練習課題
[a] 講評のうち、「2005年度 第3分野講評」で始まり「じられたものが選ばれました。」まで続く部分を、「プレゼンテーション」を「口頭発表」に置き換えて書き直しなさい。
[b] 講評によると、受賞論文にはどのようなものが選ばれたか。
[c] 2005年度第3分野の講評を、最後の文の後から書き進めなさい。

本文抜粋

·····

2005年度 第3分野講評
審査員: 中川朋子(東北工業大)・中村 匡(福井県立大)・藤本正樹(東京工業大)・吉川顕正(九州大)
●総評

審査員A
 研究に当たっては、先人と同じ解析手法を用いる場合もあると思いますが、何が未解決の問題なのか、それがなぜ重要なのかを意識しないと「同じ解析をしました、前の論文と合いました、違うところもありました、理由はこうだと思います」というだけで終わってしまう危険があります。今回、これに近い発表がいくつかあったのは残念でした。解析の手順は先行の論文に従うものであっても、自分はどう考えるのか、そのため何を検証すべきなのか、疑問を立て直しながら進む必要があります。プレゼンテーションの導入部の準備は、何が問題かを考え直す良い機会です。未解決の問題の重要性を聴衆に共感してもらえるようなイントロダクションを心がけると良いです。受賞論文には、明確な問題意識が感じられたものが選ばれました。

·····

提供データ

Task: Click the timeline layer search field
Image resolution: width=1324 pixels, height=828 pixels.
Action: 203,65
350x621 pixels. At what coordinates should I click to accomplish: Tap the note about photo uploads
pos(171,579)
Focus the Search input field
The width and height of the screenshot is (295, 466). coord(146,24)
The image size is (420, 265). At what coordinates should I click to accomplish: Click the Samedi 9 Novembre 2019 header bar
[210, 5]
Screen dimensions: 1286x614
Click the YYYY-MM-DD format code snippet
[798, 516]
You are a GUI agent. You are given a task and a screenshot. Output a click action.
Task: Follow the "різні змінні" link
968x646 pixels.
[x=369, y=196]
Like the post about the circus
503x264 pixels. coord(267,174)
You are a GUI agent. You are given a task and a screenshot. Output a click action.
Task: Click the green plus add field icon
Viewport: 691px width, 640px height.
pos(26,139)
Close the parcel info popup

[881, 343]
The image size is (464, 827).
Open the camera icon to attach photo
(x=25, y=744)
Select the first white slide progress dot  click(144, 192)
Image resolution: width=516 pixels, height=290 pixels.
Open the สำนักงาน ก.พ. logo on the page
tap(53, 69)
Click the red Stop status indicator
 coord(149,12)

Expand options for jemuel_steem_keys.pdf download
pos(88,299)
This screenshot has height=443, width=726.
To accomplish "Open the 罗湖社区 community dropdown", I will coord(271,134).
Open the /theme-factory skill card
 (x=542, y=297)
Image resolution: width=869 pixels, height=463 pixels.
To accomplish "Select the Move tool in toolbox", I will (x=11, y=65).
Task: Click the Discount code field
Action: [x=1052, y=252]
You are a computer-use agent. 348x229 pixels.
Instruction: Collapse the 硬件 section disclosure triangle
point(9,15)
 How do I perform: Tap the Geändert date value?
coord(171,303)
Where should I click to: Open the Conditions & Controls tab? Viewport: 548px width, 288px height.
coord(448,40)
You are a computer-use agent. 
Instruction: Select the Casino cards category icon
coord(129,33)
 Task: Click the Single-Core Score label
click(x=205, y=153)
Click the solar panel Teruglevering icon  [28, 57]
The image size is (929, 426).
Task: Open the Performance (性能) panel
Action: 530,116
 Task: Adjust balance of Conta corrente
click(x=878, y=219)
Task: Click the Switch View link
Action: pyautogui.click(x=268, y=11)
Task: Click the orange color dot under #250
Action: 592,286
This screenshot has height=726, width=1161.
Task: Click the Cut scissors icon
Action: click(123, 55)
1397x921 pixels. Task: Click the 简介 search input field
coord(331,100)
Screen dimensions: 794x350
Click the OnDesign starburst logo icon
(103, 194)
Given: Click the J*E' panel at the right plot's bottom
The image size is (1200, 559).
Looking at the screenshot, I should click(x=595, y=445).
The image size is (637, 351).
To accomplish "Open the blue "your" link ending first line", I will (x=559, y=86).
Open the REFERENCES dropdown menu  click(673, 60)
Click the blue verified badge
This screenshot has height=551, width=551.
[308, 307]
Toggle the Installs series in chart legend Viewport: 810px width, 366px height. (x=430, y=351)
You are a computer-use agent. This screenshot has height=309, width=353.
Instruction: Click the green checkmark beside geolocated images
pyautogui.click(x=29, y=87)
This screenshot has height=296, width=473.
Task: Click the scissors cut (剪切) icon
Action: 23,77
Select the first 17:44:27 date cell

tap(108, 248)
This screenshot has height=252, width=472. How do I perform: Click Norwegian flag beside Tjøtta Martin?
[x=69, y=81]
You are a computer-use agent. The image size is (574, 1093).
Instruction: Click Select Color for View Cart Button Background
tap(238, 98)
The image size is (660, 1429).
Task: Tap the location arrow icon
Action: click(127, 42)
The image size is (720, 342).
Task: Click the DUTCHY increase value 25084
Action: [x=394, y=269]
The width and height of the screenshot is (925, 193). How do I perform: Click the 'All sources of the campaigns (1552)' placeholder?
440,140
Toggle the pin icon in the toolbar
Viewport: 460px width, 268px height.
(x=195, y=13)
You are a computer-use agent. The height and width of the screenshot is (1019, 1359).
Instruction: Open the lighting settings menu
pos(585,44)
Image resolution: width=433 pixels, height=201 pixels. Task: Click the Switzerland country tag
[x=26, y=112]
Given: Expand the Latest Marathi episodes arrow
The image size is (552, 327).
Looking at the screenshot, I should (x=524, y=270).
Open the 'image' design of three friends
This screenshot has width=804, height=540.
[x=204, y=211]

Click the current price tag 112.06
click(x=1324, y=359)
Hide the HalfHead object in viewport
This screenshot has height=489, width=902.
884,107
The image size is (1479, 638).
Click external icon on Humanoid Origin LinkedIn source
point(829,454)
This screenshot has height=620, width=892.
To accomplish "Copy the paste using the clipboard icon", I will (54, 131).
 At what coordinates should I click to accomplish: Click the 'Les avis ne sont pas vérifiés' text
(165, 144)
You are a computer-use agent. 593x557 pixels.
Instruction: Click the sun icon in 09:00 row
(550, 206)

·····

解答例
[a]
2005年度 第3分野講評
審査員: 中川朋子(東北工業大)・中村 匡(福井県立大)・藤本正樹(東京工業大)・吉川顕正(九州大)
●総評

審査員A
 研究に当たっては、先人と同じ解析手法を用いる場合もあると思いますが、何が未解決の問題なのか、それがなぜ重要なのかを意識しないと「同じ解析をしました、前の論文と合いました、違うところもありました、理由はこうだと思います」というだけで終わってしまう危険があります。今回、これに近い発表がいくつかあったのは残念でした。解析の手順は先行の論文に従うものであっても、自分はどう考えるのか、そのため何を検証すべきなのか、疑問を立て直しながら進む必要があります。口頭発表の導入部の準備は、何が問題かを考え直す良い機会です。未解決の問題の重要性を聴衆に共感してもらえるようなイントロダクションを心がけると良いです。受賞論文には、明確な問題意識が感じられたものが選ばれました。

[b] 明確な問題意識が感じられたもの。

[c]
 今回、ポスターの発表は良く準備してこられたものが多く、改善がみられました。

審査員B
 毎度のことですが、予定調和的な、或いは過去の研究のこの部分を発展 させた、突き崩したといった研究が多いというのが第一印象です。どの発表も基本的なレベルは高いのですが、それだけでは迫力は伝わってきません。取りあえず与えられたテーマをこなしている人も多いででしょうが、研究をつうじて身につけた、他人に絶対負けないものの見方・考え方・フィロソフィーをもっとアピールしてもらえばと思います。その部分を諸兄に叩かれることが、研究を一流にしていく一番の近道ではないでしょうか。また、語りたいことが多い故にてんこ盛りが過ぎ、せっかくの研究成果の焦点がぼやけてしまう傾向の発表が多々見受けられました。包括的な視点で内容を整理し、よりシンプルな切り口の発表を目指すことが、より本質的な理解へとつながるのではないでしょうか。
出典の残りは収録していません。